Teresa Kiplinger’s recent Instagram post, titled “How It Started,” showed the first piece that the American jeweler ever made: a rustic silver ring crudely stamped with the word “gray,” the four capital letters spaced a little unevenly along the band.
The “How It’s Going” video that followed showed jewelry depicting extraordinarily detailed images and scenes: swallows pierced with arrows, cows swept up in a tornado, an eye in the sky watching over an apocalyptic scene and fragments of original poetry, all carved, etched, engraved, enameled or sculpted.
But she notes that has not been her life’s work. “Jewelry for me has been a second act,” said Ms. Kiplinger, 56, who described herself as a career graphic designer. “I came to it in midlife when I was going through a divorce, and just looking at something to do with my hands to keep busy.”

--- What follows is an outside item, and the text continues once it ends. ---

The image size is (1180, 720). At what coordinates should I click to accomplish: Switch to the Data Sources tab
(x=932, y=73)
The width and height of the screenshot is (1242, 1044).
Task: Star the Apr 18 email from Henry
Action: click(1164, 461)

In 2013, classes at a local arts center in Cleveland taught her to saw and solder. “I was learning those very basic skills, but I really caught the jewelry-making bug and wanted to keep going,” Ms. Kiplinger said. “But I didn’t get serious about it until 2015 when I lost my teenaged stepson, who took his own life. That grief process for me was so intense, I just threw it all into my fledgling metal work.”
Then she discovered that the Cleveland Institute of Art offered night classes in jewelry and metals: “They were kind of intense — eight weeks long, three hours a week, all in one go. The department was incredibly well equipped. And the people that were teaching those night classes were world-class caliber metalsmiths and goldsmiths.”